Three trophies mark both sides of the baseline on the Minnesota Lynx's home floor.

They'll have to add a fourth now.

In Game 5 of the WNBA Finals on Wednesday night against the Los Angeles Sparks, the Lynx never trailed and held off a late rally to win the clinching contest, 85-76, and earn their fourth title in seven seasons.

For the second consecutive season, the Lynx and Sparks met in the Finals, but this year, it was Minnesota's turn to hoist the trophy. With less than two minutes to play, Los Angeles sprinted to a 9-0 run and cut the lead to 79-76 with just 34.9 seconds to play.

"I wasn't stressed at all," Lynx coach Cheryl Reeve joked during the postgame trophy presentation. "We wanted to bait them, make them think they had a chance and then we ripped it right from them."

Minnesota's Maya Moore answered with a runner with 26.5 seconds left to stretch the lead to five, and regular season and Finals MVP Sylvia Fowles hauled in her 20th rebound to seal the game and hit a pair of series-sealing free throws as the crowd serenaded her with an "M-V-P!" chant. Fowles finished with 17 points, but all five Minnesota starters scored at least 13 points. The fourth title ties the Houston Comets for the most in league history.

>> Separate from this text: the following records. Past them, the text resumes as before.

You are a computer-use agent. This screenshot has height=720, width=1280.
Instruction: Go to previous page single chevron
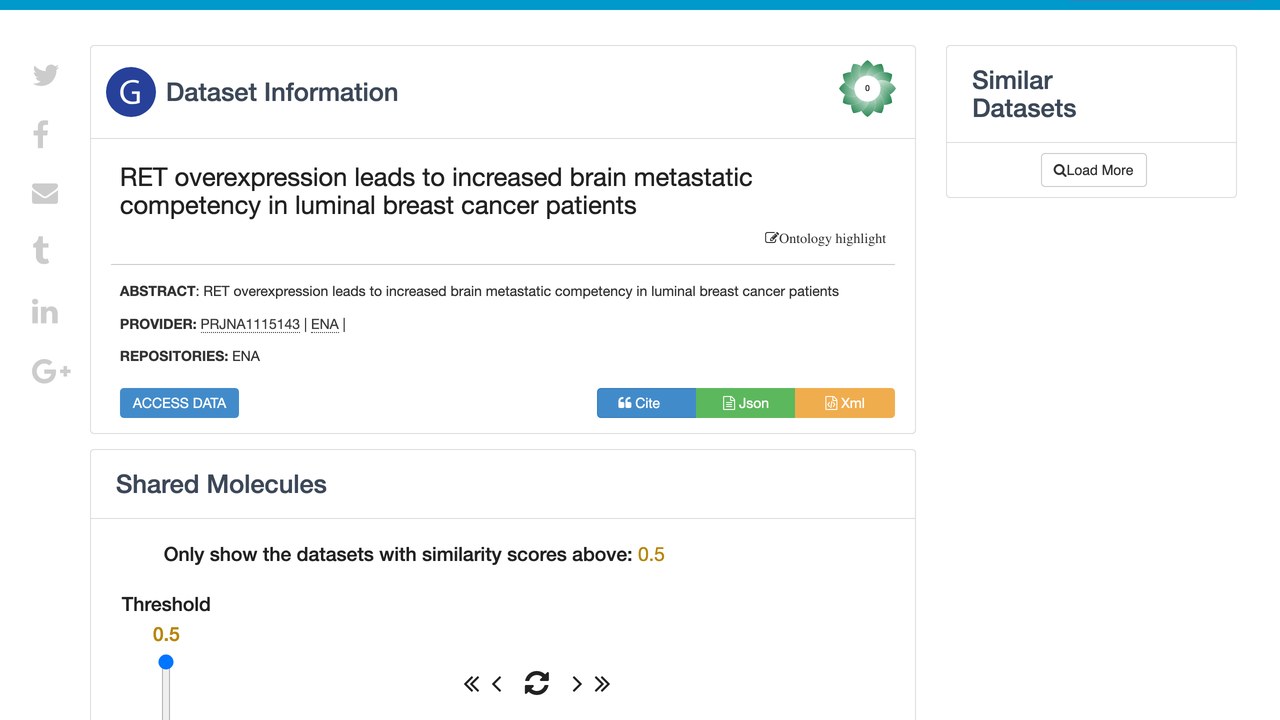click(497, 684)
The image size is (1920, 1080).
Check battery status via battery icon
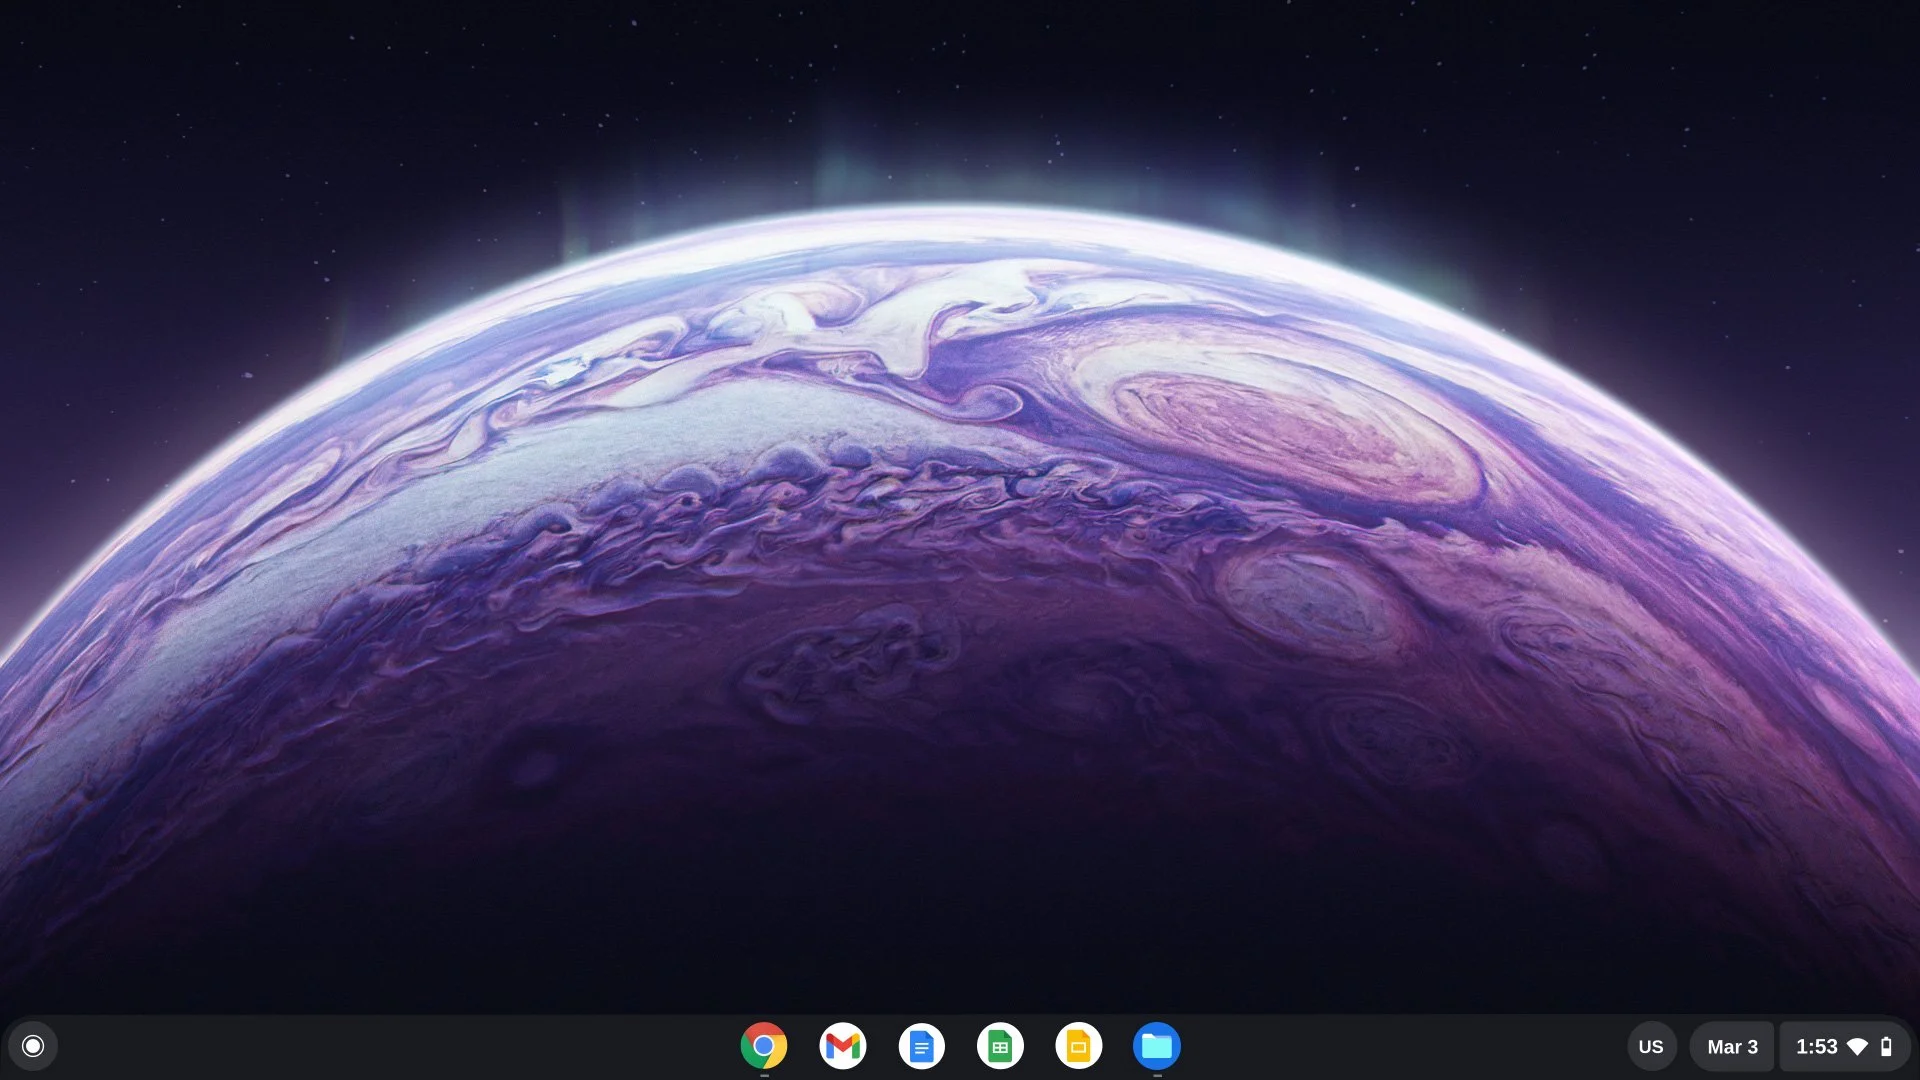click(1888, 1046)
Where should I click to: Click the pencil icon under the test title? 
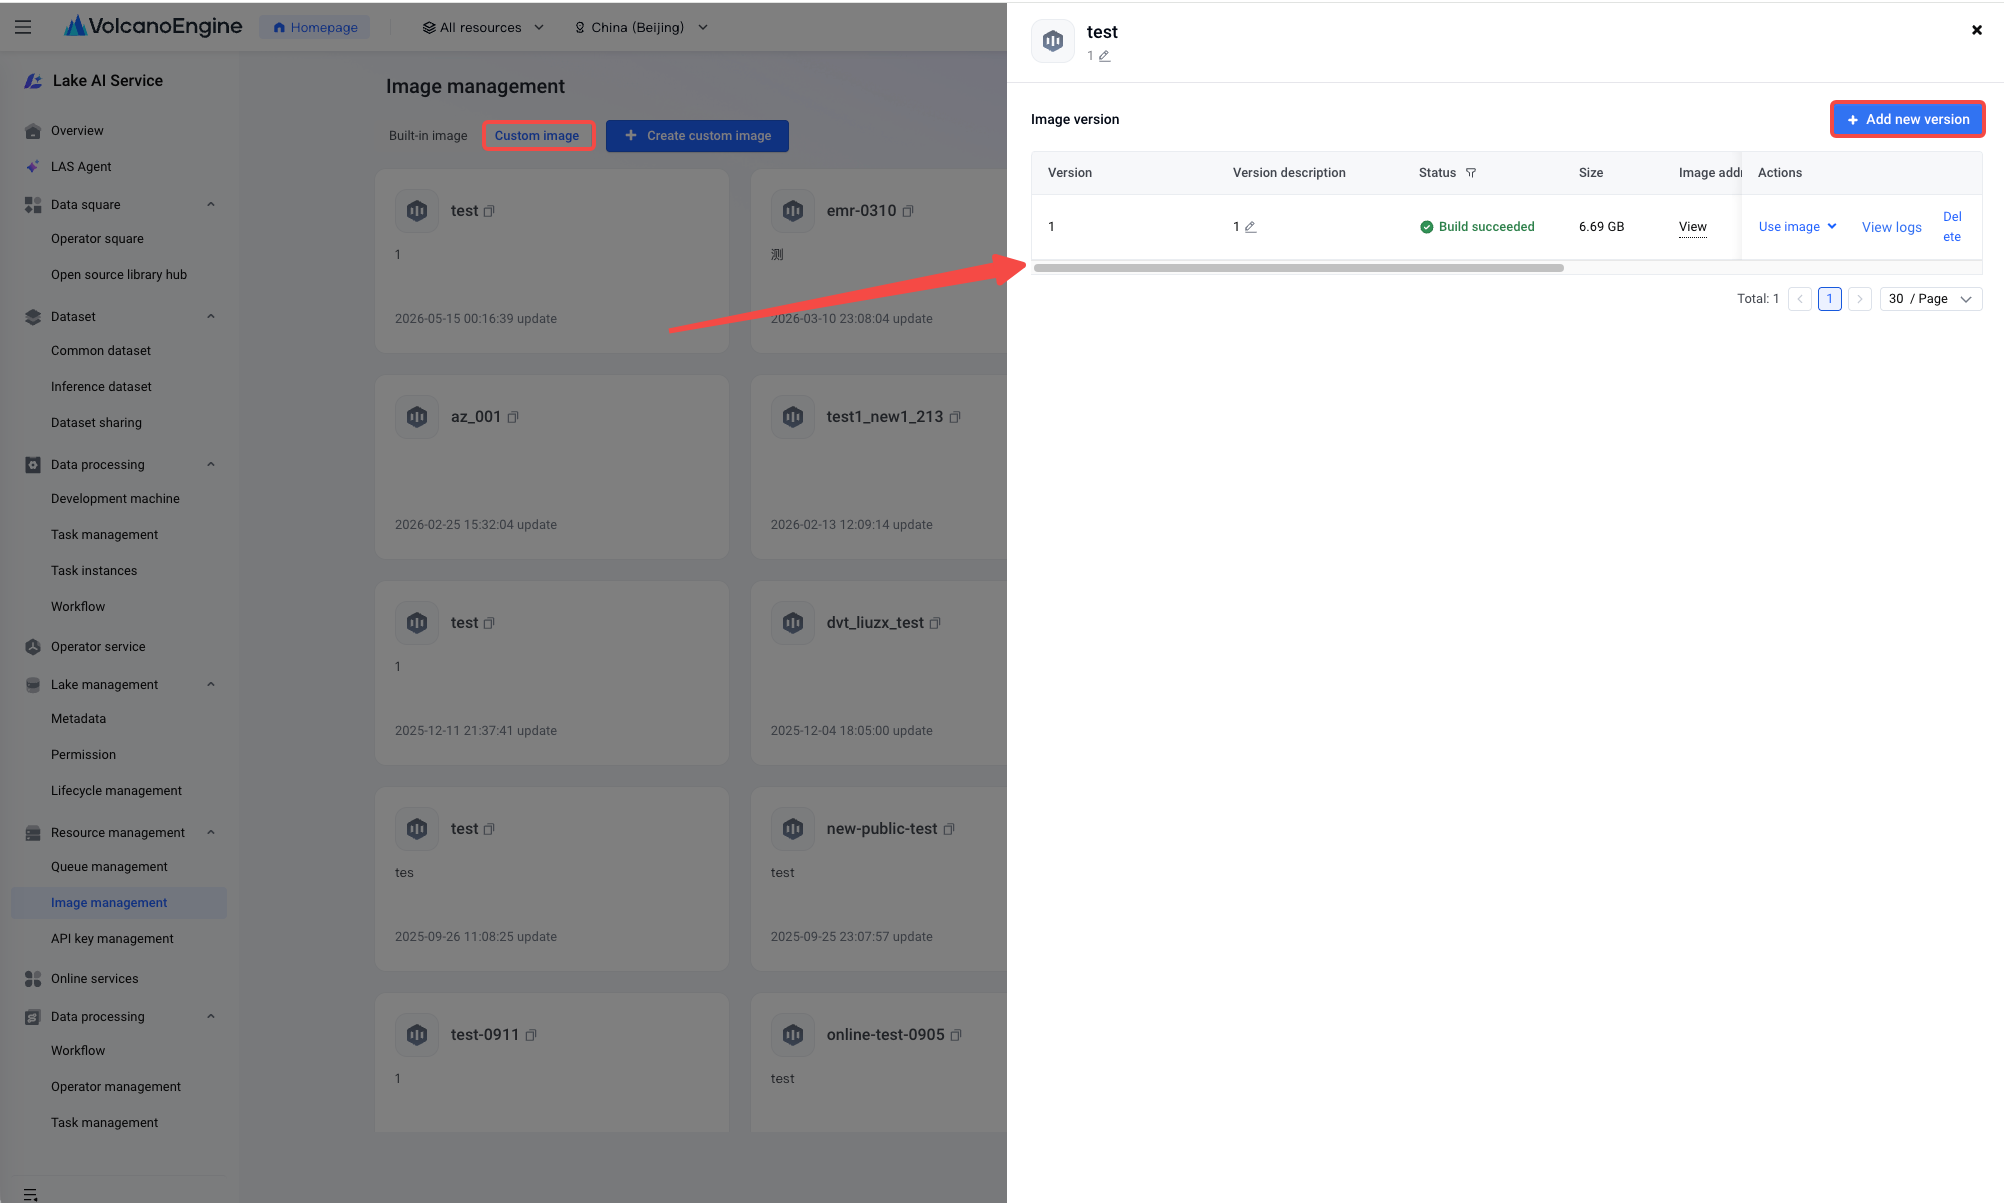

As for the floor, Minnesota will have to move it back home this offseason, too. The Lynx were stuck in the University of Minnesota's Williams Arena for the playoffs, affectionately and appropriately known as "The Barn." The Lynx's home arena, the Target Center, was undergoing renovations and the NHL's Minnesota Wild occupied the Xcel Center. So for the playoffs, the Lynx called The Barn home, and spent $1 million installing a temporary air conditioning system in the 90-year-old building.

The Lynx and Sparks have formed the sport's signature rivalry and the best in the league's history. The Finals featured four players who had previously been named WNBA MVPs: Nneka Ogwumike, Candace Parker, Fowles and Moore. But LA lost one with 5:29 left when Ogwumike fouled out on a Rebekkah Brunson jumper. It worsened a nightlong issue for the Sparks, who were outrebounded 46-29 and gave up 14 offensive rebounds. Buckets came easier for the Lynx, who began Game 1 of the Finals by giving up a 28-2 run and ended Game 5 by hoisting the title trophy. Everything's easier when you dominate the boards.

Now, the Lynx have yet another title trophy to prove it.